Bonding proposal vs Sinking Fund consideration

January 18, 2019

Dear Board Members and Editor:

I must first begin wishing each of you the best in your decision making progress.  It is in the ultimate interest of students and taxpayers to make the right choice for the present and future.

I was invited to an information gathering late this fall regarding what direction the School District should make, considering the expiration of the 15 year bond at the end of this year.  It was a sketchy presentation and much detail was left out.  They used a process to gather opinion rather unconventional.  No other subsequent meetings were held that I was aware of.  I was dismayed to hear that some decisions were made previously by a subcommittee gathering input from Johnson Controls Inc. referred to as JCI.  No other community input was revealed.  It was also apparent that other avenues for facility improvements and maintenance had been discarded, most likely because the architectural planners are successful salesmen.

Do not be influenced by special interests.

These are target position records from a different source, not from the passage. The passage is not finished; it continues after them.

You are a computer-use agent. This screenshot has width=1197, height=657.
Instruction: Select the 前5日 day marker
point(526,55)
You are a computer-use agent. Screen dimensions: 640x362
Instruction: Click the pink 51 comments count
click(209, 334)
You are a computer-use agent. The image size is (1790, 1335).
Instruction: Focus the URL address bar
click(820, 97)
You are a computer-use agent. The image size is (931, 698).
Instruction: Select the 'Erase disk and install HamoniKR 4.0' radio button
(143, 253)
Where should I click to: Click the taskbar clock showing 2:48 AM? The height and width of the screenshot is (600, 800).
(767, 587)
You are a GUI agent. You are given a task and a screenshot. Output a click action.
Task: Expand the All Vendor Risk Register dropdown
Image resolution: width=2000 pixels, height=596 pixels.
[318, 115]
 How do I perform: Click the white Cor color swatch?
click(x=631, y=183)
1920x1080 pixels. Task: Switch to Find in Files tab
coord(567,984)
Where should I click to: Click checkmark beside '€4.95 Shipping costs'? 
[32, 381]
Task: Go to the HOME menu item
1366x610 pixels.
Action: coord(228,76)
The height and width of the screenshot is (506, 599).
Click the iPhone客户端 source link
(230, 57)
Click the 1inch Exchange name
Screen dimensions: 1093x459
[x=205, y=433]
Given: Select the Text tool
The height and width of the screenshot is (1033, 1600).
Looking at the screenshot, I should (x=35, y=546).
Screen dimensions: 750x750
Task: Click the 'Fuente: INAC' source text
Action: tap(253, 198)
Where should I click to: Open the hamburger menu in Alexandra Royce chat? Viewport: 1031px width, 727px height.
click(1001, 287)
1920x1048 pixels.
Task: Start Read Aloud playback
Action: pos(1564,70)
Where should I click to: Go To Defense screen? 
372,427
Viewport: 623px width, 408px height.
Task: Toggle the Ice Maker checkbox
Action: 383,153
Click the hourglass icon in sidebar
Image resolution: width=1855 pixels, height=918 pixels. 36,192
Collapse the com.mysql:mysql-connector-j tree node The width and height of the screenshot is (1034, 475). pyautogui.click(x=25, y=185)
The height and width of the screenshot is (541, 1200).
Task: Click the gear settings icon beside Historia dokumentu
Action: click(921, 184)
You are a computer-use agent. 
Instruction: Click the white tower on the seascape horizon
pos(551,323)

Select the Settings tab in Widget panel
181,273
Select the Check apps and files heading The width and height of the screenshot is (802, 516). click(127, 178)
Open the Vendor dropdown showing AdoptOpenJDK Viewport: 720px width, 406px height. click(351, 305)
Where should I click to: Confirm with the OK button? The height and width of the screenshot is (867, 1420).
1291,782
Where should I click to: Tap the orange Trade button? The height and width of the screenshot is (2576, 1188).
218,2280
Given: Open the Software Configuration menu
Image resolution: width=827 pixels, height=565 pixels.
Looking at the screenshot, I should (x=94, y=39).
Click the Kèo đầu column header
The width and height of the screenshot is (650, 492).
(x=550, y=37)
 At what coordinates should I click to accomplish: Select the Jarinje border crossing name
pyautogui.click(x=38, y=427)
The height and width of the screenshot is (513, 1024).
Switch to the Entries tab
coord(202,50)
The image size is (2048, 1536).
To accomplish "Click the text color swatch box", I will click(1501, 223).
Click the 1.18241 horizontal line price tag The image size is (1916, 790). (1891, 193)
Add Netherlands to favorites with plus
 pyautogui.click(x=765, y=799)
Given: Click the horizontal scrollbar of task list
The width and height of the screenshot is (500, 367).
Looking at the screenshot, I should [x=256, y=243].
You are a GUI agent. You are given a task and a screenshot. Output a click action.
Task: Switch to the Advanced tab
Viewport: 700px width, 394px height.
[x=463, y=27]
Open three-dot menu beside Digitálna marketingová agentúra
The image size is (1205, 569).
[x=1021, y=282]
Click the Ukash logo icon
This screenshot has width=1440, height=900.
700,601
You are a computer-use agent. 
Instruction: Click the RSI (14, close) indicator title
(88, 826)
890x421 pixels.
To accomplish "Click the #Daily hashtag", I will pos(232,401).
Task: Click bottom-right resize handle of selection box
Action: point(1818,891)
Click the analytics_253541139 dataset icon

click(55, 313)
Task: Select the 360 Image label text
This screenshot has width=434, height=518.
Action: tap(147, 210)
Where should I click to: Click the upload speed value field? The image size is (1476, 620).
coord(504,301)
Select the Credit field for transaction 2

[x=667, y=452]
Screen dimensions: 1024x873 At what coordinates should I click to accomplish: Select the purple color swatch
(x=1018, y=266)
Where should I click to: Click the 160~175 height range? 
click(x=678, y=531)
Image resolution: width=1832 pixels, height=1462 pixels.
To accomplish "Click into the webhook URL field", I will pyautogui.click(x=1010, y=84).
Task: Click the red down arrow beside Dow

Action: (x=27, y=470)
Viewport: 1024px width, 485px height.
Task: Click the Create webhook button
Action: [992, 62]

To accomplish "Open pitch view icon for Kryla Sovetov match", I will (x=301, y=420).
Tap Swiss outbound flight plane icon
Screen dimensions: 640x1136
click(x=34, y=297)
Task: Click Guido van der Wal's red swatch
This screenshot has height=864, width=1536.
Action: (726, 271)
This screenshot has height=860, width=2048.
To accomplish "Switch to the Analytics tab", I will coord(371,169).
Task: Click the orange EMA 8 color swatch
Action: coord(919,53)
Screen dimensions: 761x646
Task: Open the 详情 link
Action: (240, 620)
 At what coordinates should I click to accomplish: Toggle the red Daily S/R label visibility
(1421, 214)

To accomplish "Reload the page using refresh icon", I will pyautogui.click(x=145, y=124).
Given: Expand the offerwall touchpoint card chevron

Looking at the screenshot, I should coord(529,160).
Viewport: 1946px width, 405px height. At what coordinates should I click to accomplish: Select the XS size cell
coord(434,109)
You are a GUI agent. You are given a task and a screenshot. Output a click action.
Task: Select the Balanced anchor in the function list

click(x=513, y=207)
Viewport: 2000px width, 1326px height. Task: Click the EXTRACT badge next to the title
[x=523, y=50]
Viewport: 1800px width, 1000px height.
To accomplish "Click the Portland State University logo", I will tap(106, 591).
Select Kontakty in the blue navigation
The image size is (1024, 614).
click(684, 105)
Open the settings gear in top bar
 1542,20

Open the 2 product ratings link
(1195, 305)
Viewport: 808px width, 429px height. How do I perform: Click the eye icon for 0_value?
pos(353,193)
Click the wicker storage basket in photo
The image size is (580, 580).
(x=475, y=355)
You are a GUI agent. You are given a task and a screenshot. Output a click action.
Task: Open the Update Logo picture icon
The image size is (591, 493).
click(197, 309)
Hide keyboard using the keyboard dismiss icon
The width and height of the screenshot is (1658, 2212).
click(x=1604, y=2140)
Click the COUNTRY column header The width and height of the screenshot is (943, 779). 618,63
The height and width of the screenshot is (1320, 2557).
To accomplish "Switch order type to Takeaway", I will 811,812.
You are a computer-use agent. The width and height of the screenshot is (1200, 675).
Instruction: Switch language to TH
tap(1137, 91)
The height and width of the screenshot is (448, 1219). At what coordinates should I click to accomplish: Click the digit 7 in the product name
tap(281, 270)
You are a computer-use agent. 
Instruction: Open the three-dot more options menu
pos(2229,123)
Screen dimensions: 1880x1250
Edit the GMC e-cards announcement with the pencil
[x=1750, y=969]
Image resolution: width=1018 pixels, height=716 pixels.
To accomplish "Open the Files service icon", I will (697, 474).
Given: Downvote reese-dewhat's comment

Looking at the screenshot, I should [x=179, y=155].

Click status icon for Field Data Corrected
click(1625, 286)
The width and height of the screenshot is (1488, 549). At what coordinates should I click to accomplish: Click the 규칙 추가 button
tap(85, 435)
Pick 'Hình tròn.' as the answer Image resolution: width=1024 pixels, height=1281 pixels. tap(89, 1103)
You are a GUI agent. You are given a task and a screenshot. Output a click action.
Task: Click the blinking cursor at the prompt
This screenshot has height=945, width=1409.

As a former School Board Member, serving in the late 90’s it was a Board goal then to create financial stability, which happened.  Somehow that was abandoned in 2005 and progressed downhill to our present time.  I distinctly remember cautioning the Board and Superintendent at the time (2005) regarding future maintenance needs.  Costly curriculum decisions along the way and long term looting of critical capital improvements funding have left the district completely bare with a minimal fund balance.  To compound the situation the district has suffered longer term declining enrollment.  The lack of a financial plan long ago leaves our needs wanting today.  I caution the Board against the easiest choice, borrowing heavily into the future and hope for the best down the road.  Let me repeat, long term borrowing is clearly unwise and unnecessary.

From the perspective of how taxpayers were treated to poor financial decisions then (2005), in comparison to today, it is no different.  When I witnessed Superintendent Scovell promoting that a long term bond is better, it begs a lot of questions and sends alarm bells.  I must strongly disagree with such a position.  Long term indebtedness by government at any level reflects poor financial planning and wastes taxpayer resources, most importantly is a disservice to students.  Please keep in mind taxpayers must approve such matters, which is highly doubtful, given the points outlined.  I will repeat my caution from nearly 14 years ago that a capital improvement and maintenance plan is absolutely vital.

My suggestion:  Allow the bond to expire.  Use the time to make a gradual improvement and replacements plan in stages each year for a 5 or 10 year period. (This should have started 2 to 5 years ago)  Place a question before voters in 2020 for a 2 or 3 mill request of a sinking fund.  This allows the district to create a plan and make necessary upgrades and improvements without impacting the current strained general fund.  A sinking fund allows voters to restore a level of financial discipline as Administrations and School Boards change.  It has the added advantage of avoiding finance costs.

I supported the bond in 2004, being disappointed afterwards with its outcome, financially.  Most importantly, the inability to maintain the districts assets sufficiently due to a lack of financial planning for capital maintenance, this should be avoided.  Remember, maintenance is always a need, it never ends.

An example of poor capital improvements (financial) planning was clearly stated: the School had to borrow funds to finance a used replacement boiler.  School Board Members should ask, does that situation demonstrate a consideration for maintenance and capital improvements?

I cannot support the current approach of a long term bond; its need is not demonstrated.  A longer term replacements and improvements plan is desperately needed; a sinking fund will provide this.  A long term bond will compound future issues with budgetary impacts and the need for maintenance, many years to come; to view it otherwise is misguided.  To consider a bond instead of a longer term capital improvement and maintenance plan via a sinking fund is simply unwise.

Your consideration of my comments and suggestions is most appreciated.